Excerpted data
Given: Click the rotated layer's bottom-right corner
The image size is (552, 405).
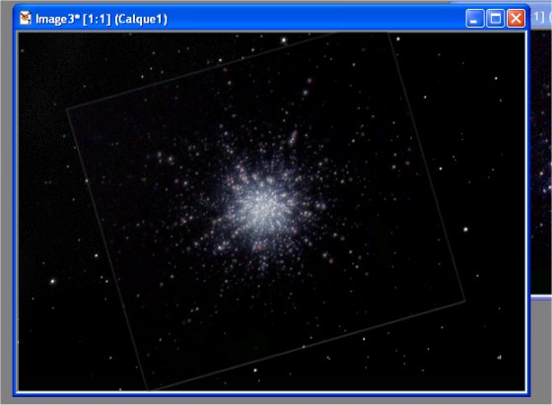Looking at the screenshot, I should 465,301.
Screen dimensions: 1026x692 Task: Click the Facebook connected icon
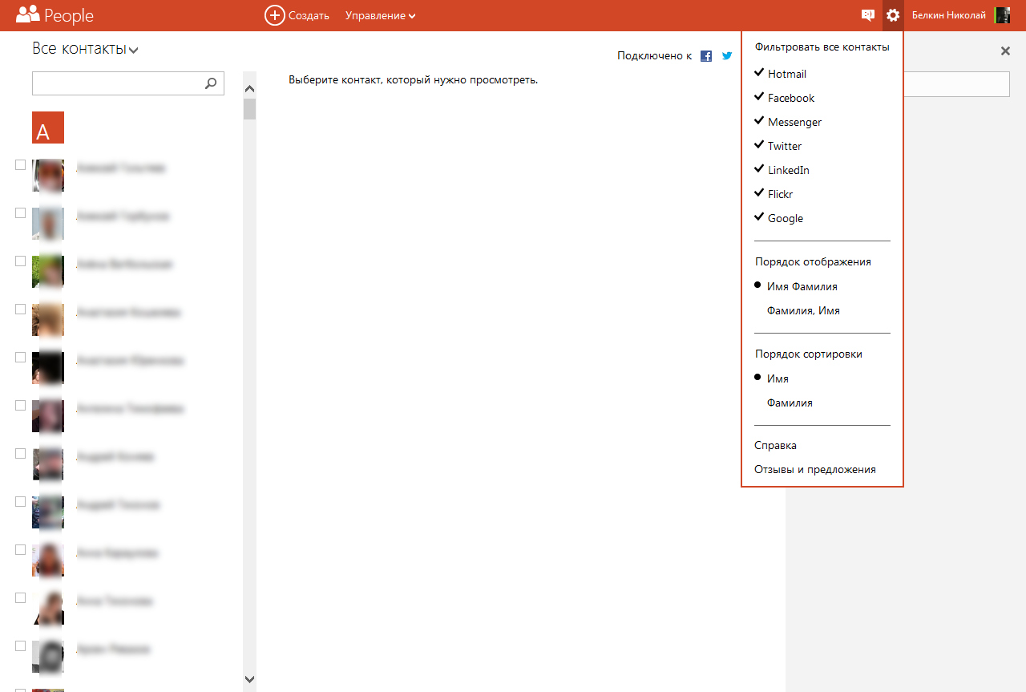tap(706, 56)
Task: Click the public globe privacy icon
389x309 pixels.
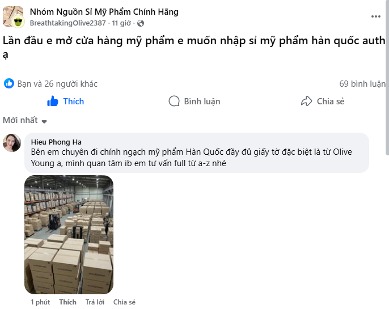Action: pyautogui.click(x=141, y=23)
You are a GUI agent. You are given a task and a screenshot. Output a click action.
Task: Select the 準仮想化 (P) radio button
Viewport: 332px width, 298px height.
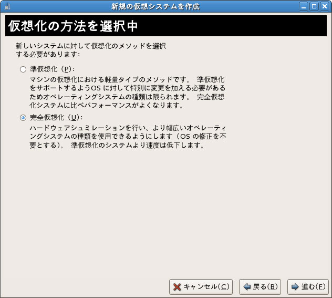tap(23, 69)

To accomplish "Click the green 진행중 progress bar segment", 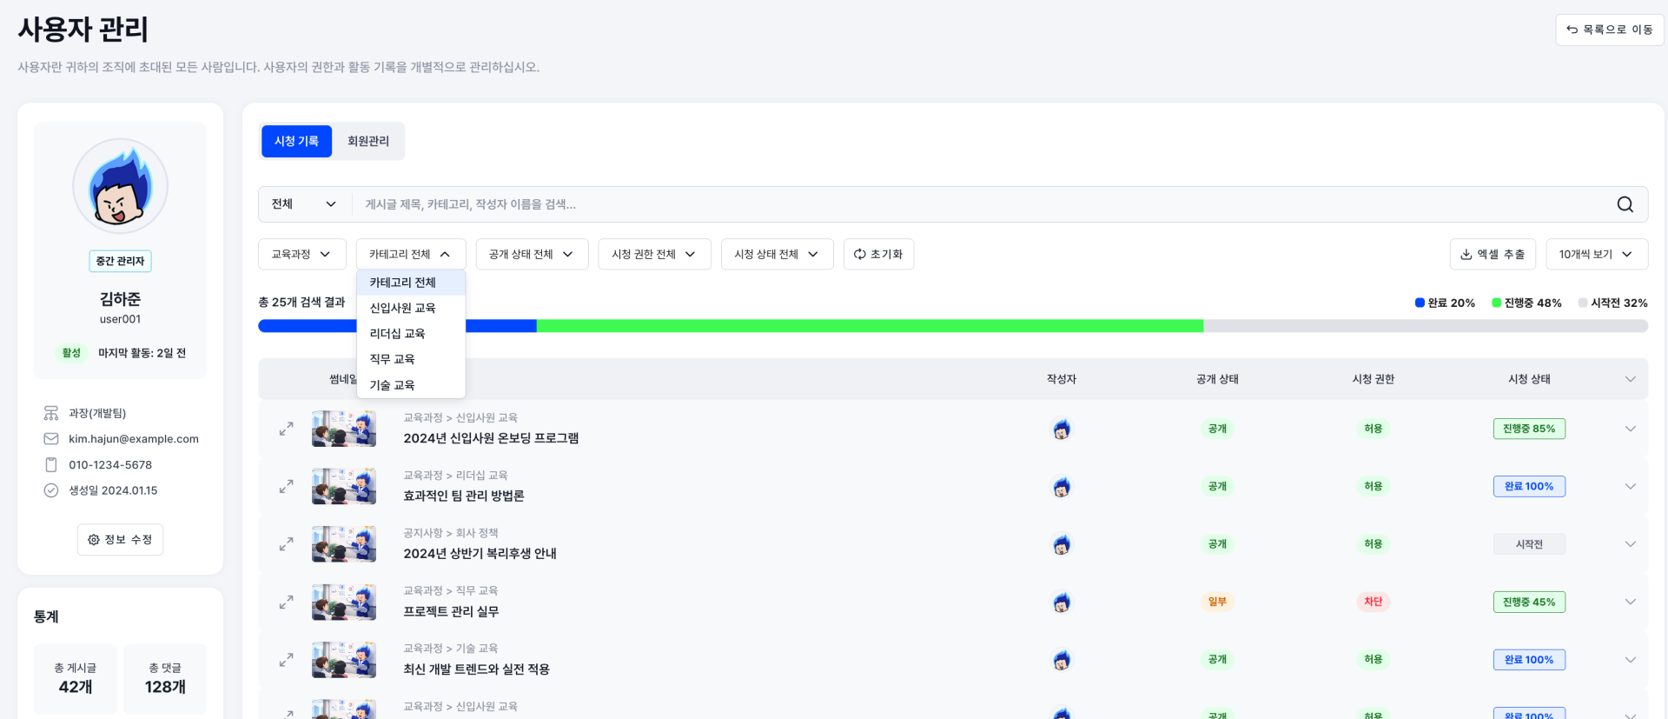I will tap(870, 326).
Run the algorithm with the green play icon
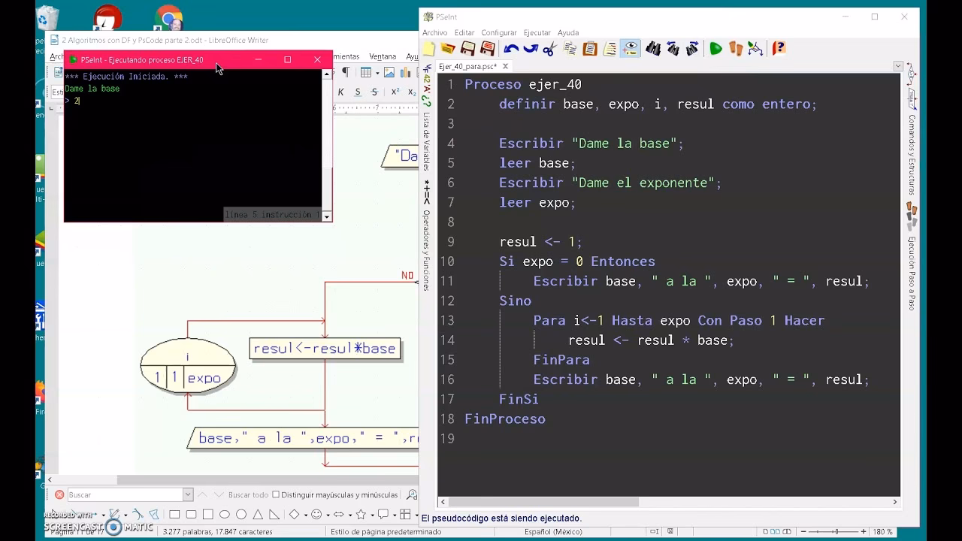 pyautogui.click(x=715, y=49)
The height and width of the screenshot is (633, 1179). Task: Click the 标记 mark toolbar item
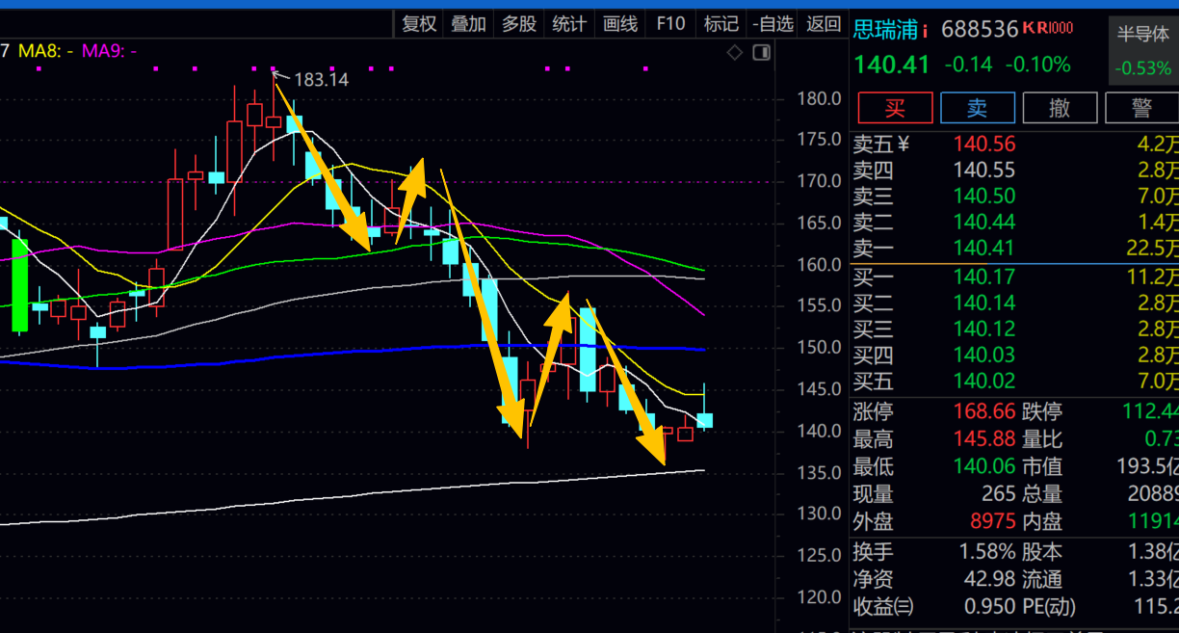(x=721, y=24)
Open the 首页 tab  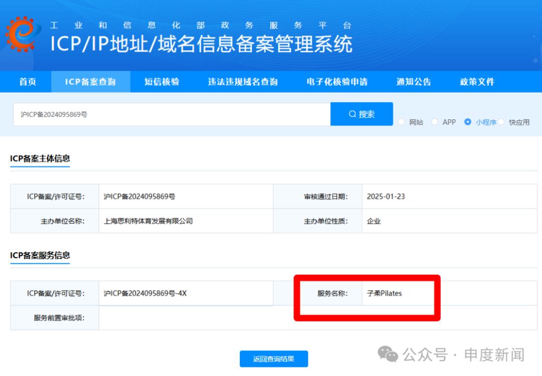click(x=28, y=82)
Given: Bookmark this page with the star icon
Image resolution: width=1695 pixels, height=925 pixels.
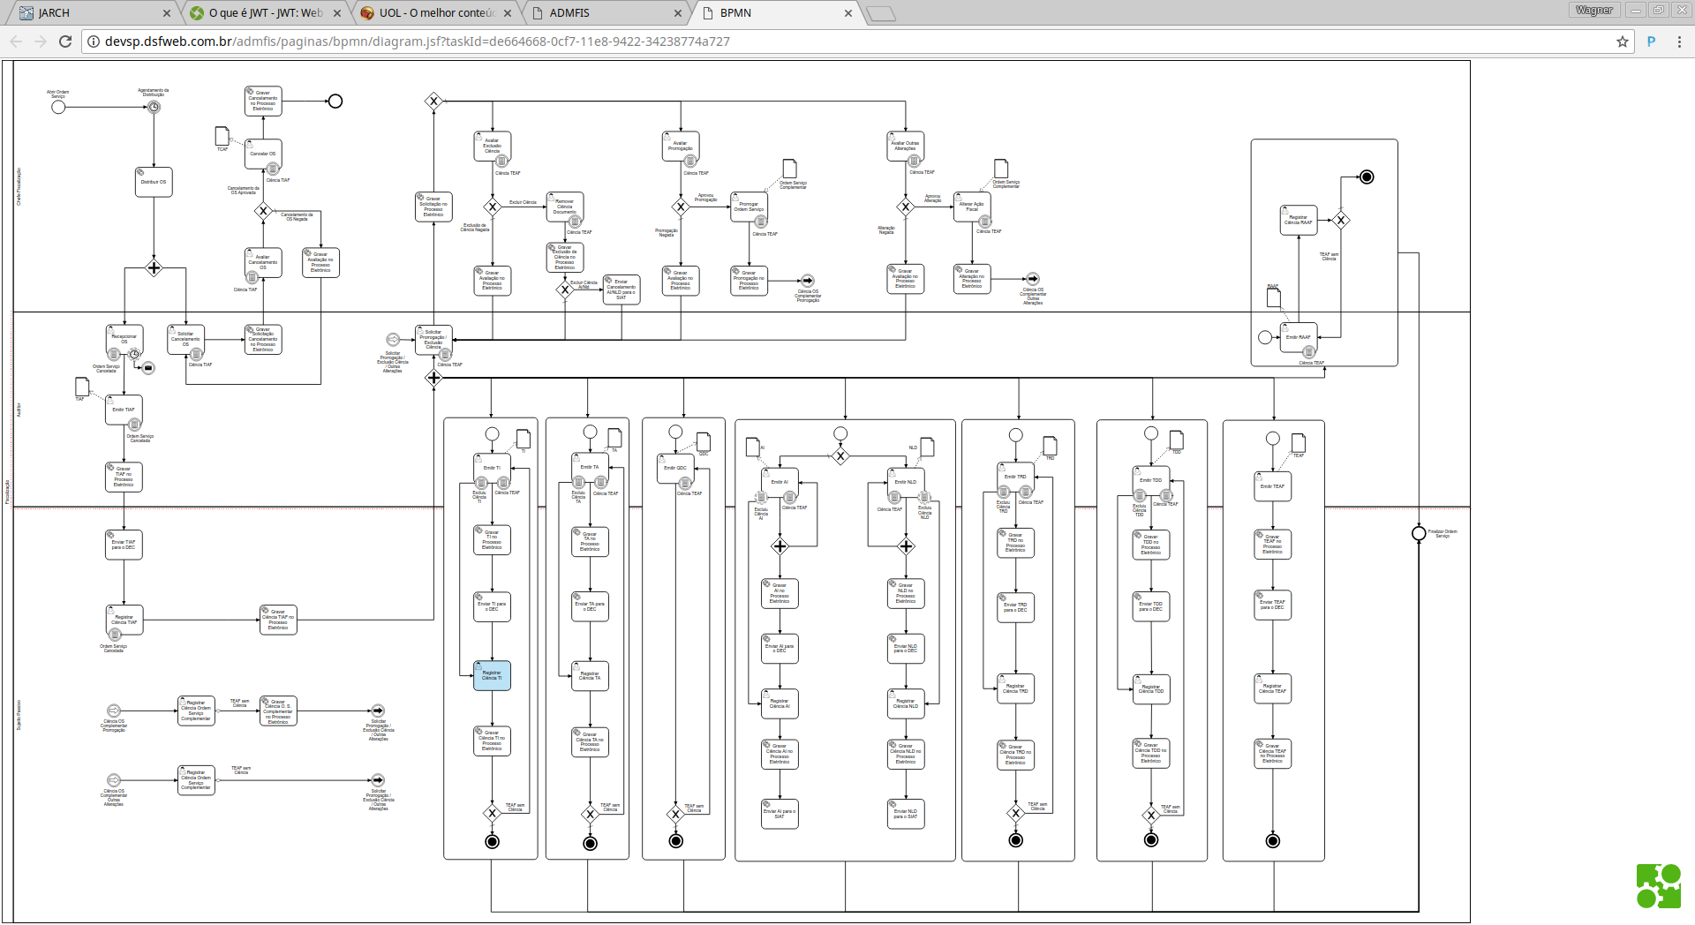Looking at the screenshot, I should [1622, 41].
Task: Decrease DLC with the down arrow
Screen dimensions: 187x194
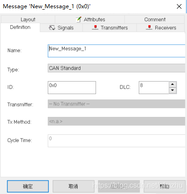Action: point(173,90)
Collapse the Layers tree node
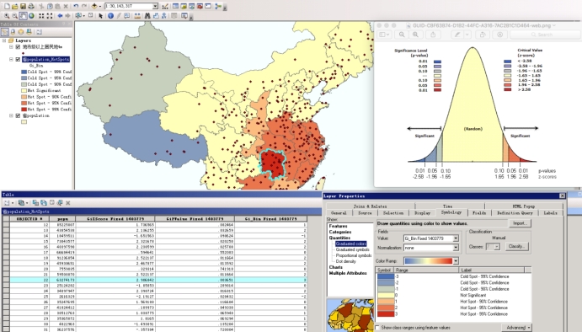582x332 pixels. tap(4, 40)
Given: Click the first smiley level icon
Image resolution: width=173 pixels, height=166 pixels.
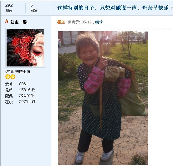Looking at the screenshot, I should tap(8, 77).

Activity
Nothing but the lines from the line with "Given: Bookmark this page with the star icon" through the end of the listing should appear in the answer, each duplicated exactly, without pictures.

Solution to the exercise
Given: Bookmark this page with the star icon
Image resolution: width=1695 pixels, height=925 pixels.
Looking at the screenshot, I should [1622, 41].
Task: Decrease DLC with the down arrow
Screen dimensions: 187x194
Action: point(173,90)
Collapse the Layers tree node
582x332 pixels. tap(4, 40)
Given: Click the first smiley level icon
Image resolution: width=173 pixels, height=166 pixels.
Looking at the screenshot, I should tap(8, 77).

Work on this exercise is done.